+++ Information supplied

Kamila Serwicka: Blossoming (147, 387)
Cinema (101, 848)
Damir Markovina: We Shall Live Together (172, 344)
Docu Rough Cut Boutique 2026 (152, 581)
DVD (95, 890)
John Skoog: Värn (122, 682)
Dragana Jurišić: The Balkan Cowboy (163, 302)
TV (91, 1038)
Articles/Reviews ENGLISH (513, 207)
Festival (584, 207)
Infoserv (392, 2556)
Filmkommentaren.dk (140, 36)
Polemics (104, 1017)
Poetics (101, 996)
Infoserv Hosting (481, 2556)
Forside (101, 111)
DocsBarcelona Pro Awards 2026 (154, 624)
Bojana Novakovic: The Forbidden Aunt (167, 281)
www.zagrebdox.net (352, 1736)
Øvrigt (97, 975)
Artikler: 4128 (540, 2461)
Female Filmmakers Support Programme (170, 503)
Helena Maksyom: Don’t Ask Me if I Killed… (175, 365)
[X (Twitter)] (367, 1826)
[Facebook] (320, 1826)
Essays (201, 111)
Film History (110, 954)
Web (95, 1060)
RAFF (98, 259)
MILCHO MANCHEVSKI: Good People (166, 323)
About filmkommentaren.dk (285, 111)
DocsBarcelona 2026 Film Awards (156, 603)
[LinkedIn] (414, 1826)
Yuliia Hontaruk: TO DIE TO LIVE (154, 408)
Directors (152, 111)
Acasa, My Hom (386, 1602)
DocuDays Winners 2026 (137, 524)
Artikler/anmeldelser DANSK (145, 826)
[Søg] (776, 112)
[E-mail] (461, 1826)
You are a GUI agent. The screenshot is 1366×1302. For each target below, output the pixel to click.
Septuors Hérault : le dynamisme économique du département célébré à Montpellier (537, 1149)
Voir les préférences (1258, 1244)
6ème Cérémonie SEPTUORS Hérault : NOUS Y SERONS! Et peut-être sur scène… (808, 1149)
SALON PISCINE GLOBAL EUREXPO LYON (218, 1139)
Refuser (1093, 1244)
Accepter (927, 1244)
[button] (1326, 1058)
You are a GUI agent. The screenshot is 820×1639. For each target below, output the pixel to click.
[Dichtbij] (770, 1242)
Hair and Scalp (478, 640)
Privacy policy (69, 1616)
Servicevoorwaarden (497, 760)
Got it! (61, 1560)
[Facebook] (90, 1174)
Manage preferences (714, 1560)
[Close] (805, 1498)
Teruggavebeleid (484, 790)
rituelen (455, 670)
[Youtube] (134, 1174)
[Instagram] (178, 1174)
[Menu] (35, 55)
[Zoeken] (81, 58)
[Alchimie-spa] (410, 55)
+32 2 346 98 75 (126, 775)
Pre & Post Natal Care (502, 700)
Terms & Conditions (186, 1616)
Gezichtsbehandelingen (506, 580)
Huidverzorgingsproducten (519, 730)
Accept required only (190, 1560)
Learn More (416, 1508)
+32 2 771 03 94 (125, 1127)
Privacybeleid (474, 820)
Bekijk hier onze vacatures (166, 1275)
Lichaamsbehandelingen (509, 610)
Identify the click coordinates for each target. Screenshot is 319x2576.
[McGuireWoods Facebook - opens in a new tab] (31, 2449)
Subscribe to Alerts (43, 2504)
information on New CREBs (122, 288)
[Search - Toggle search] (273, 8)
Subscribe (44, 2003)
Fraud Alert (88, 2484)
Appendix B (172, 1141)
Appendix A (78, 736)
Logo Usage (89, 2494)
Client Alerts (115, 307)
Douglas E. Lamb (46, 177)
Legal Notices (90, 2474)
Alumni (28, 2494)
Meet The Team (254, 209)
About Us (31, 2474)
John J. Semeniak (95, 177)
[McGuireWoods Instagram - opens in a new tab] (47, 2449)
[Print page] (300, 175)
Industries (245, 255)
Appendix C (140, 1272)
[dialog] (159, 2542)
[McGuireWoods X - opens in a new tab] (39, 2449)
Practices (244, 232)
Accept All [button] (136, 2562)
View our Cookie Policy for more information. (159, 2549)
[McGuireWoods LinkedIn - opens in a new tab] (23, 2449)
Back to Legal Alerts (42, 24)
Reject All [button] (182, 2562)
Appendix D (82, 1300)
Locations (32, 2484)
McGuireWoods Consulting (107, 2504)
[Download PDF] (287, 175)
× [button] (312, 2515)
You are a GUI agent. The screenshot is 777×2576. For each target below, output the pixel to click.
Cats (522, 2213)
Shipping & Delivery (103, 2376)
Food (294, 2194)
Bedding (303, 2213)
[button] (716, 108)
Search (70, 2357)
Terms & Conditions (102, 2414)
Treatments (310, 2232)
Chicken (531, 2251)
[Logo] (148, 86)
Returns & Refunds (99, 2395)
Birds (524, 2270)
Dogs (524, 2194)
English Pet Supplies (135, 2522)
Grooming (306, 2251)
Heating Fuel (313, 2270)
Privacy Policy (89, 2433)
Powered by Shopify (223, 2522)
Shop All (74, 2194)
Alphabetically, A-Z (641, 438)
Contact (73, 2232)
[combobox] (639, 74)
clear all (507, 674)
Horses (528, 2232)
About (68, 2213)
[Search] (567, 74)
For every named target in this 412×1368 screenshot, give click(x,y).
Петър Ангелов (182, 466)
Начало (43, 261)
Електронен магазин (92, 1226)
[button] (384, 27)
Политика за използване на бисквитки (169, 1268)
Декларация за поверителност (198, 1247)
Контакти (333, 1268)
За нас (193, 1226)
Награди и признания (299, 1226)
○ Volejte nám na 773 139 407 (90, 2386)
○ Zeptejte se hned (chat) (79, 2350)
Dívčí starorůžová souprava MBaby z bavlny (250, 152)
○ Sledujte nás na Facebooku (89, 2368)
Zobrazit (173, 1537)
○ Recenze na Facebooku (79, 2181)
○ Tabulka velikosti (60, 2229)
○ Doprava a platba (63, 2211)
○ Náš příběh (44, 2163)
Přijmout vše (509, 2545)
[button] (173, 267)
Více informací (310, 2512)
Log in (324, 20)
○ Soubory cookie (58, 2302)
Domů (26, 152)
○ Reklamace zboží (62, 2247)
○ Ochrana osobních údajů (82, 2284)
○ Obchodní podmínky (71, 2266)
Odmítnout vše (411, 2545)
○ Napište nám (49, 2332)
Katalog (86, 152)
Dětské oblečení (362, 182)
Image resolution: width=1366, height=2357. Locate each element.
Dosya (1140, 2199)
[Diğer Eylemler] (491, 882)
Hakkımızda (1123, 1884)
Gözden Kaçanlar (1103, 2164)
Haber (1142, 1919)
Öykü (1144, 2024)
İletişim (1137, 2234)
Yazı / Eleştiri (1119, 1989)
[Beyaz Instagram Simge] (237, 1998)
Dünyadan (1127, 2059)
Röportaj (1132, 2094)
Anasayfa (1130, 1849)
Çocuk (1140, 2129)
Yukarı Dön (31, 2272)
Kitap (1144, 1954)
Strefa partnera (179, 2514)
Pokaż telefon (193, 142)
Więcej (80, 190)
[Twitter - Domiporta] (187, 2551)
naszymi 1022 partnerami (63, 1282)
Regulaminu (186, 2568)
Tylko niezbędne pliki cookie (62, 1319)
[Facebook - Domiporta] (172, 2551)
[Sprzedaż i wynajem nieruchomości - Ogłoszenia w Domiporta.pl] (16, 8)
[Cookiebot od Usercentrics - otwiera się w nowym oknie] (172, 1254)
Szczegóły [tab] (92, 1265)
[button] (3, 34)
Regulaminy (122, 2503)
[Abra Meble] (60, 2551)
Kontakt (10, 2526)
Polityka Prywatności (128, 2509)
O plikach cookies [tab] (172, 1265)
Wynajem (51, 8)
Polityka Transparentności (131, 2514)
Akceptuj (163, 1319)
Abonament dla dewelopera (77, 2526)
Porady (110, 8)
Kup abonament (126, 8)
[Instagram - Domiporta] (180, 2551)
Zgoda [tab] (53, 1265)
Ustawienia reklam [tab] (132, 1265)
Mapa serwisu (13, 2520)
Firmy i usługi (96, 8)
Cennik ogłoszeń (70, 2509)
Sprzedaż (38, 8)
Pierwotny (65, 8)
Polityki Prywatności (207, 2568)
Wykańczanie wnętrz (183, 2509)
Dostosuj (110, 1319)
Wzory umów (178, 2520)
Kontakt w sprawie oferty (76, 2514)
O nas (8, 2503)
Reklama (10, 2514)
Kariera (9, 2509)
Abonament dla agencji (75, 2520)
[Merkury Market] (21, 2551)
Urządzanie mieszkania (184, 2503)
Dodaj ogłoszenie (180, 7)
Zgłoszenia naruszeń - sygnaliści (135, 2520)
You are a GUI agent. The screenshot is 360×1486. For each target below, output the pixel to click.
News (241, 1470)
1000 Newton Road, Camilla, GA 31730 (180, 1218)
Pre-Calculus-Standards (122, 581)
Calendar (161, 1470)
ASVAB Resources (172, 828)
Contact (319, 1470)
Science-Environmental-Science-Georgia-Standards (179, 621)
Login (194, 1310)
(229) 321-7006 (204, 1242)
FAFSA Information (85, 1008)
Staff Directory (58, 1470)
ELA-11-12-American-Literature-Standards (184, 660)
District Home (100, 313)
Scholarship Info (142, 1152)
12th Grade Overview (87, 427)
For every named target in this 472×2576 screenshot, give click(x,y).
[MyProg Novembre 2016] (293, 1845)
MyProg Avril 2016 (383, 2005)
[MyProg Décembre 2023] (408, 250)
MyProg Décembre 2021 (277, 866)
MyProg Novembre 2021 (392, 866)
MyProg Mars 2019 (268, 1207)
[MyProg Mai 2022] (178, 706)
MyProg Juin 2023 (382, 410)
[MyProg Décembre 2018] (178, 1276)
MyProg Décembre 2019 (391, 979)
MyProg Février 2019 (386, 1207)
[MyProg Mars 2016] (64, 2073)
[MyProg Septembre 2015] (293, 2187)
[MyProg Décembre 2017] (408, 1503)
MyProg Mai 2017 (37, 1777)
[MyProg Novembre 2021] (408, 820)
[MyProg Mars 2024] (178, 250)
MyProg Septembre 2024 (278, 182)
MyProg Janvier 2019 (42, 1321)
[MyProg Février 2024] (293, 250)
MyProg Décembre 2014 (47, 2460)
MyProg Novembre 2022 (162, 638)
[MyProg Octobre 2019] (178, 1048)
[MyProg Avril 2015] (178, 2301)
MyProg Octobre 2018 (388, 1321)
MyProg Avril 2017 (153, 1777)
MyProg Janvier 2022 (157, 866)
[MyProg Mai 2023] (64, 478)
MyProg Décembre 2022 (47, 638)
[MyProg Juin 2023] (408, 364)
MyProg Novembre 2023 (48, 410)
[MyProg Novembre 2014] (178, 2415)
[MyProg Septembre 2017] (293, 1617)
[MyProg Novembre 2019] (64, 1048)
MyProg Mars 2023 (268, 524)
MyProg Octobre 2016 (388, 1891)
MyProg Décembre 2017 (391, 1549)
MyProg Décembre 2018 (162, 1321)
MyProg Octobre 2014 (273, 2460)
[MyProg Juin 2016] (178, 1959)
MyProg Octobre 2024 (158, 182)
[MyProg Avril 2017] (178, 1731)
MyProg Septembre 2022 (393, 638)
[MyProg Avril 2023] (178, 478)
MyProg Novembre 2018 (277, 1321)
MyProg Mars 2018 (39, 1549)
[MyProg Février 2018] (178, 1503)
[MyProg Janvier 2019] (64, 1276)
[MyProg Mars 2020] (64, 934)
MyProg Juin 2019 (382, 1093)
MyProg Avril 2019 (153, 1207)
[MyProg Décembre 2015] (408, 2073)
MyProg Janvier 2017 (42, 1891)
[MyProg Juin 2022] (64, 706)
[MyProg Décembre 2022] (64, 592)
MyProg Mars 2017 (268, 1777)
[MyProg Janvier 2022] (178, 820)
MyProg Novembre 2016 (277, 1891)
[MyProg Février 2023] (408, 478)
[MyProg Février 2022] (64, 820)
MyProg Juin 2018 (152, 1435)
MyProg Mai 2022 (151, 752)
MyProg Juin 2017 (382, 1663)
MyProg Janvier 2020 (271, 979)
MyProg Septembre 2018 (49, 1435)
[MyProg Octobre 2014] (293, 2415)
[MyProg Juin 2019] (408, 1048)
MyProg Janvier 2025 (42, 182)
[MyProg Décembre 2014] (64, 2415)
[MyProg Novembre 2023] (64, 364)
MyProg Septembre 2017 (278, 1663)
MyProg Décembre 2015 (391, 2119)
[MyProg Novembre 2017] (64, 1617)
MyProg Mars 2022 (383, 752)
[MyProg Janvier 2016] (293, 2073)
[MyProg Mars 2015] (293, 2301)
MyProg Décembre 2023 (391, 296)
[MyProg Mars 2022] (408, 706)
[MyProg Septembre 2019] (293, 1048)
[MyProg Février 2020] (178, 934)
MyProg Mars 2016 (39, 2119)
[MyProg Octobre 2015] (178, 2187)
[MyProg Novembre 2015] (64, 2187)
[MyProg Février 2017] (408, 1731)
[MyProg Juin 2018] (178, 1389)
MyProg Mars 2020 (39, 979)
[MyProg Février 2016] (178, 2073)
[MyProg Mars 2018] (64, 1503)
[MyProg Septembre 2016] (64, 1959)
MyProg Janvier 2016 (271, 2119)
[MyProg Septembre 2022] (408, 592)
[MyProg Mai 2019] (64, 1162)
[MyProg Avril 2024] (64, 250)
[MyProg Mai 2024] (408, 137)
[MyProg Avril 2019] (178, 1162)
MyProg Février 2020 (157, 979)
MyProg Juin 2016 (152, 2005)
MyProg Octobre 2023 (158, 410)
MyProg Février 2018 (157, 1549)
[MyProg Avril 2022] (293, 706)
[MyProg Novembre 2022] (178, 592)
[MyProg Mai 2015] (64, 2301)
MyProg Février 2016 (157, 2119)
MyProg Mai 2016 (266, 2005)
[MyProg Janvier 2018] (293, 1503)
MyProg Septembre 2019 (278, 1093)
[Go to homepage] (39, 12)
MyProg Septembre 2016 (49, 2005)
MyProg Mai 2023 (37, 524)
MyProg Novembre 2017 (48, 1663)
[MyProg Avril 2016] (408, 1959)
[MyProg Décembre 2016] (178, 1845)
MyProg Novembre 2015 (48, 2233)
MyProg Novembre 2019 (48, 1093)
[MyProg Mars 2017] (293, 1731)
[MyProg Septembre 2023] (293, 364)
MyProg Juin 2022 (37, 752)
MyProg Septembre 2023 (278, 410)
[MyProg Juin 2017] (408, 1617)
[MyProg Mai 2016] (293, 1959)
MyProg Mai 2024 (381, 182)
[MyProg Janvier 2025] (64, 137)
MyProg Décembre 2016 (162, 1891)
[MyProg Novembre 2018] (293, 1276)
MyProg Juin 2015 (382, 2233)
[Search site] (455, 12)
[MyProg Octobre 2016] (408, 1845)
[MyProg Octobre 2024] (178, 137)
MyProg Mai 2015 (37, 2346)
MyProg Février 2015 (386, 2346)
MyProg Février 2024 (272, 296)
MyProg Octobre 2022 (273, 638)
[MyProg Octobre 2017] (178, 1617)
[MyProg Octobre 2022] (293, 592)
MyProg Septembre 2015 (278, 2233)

++++++

● What to produce
Please retype the top of the data exactly, down to and including the line that holds "Teruggavebeleid (484, 790)", and nothing further.

● Output of the exercise
Kamila Serwicka: Blossoming (147, 387)
Cinema (101, 848)
Damir Markovina: We Shall Live Together (172, 344)
Docu Rough Cut Boutique 2026 (152, 581)
DVD (95, 890)
John Skoog: Värn (122, 682)
Dragana Jurišić: The Balkan Cowboy (163, 302)
TV (91, 1038)
Articles/Reviews ENGLISH (513, 207)
Festival (584, 207)
Infoserv (392, 2556)
Filmkommentaren.dk (140, 36)
Polemics (104, 1017)
Poetics (101, 996)
Infoserv Hosting (481, 2556)
Forside (101, 111)
DocsBarcelona Pro Awards 2026 (154, 624)
Bojana Novakovic: The Forbidden Aunt (167, 281)
www.zagrebdox.net (352, 1736)
Øvrigt (97, 975)
Artikler: 4128 (540, 2461)
Female Filmmakers Support Programme (170, 503)
Helena Maksyom: Don’t Ask Me if I Killed… (175, 365)
[X (Twitter)] (367, 1826)
[Facebook] (320, 1826)
Essays (201, 111)
Film History (110, 954)
Web (95, 1060)
RAFF (98, 259)
MILCHO MANCHEVSKI: Good People (166, 323)
About filmkommentaren.dk (285, 111)
DocsBarcelona 2026 Film Awards (156, 603)
[LinkedIn] (414, 1826)
Yuliia Hontaruk: TO DIE TO LIVE (154, 408)
Directors (152, 111)
Acasa, My Hom (386, 1602)
DocuDays Winners 2026 (137, 524)
Artikler/anmeldelser DANSK (145, 826)
[Søg] (776, 112)
[E-mail] (461, 1826)
You are a GUI agent. The screenshot is 1366×1302. For each target below, output the pixel to click.
Septuors Hérault : le dynamisme économique du département célébré à Montpellier (537, 1149)
Voir les préférences (1258, 1244)
6ème Cérémonie SEPTUORS Hérault : NOUS Y SERONS! Et peut-être sur scène… (808, 1149)
SALON PISCINE GLOBAL EUREXPO LYON (218, 1139)
Refuser (1093, 1244)
Accepter (927, 1244)
[button] (1326, 1058)
You are a GUI agent. The screenshot is 820×1639. For each target below, output the pixel to click.
[Dichtbij] (770, 1242)
Hair and Scalp (478, 640)
Privacy policy (69, 1616)
Servicevoorwaarden (497, 760)
Got it! (61, 1560)
[Facebook] (90, 1174)
Manage preferences (714, 1560)
[Close] (805, 1498)
Teruggavebeleid (484, 790)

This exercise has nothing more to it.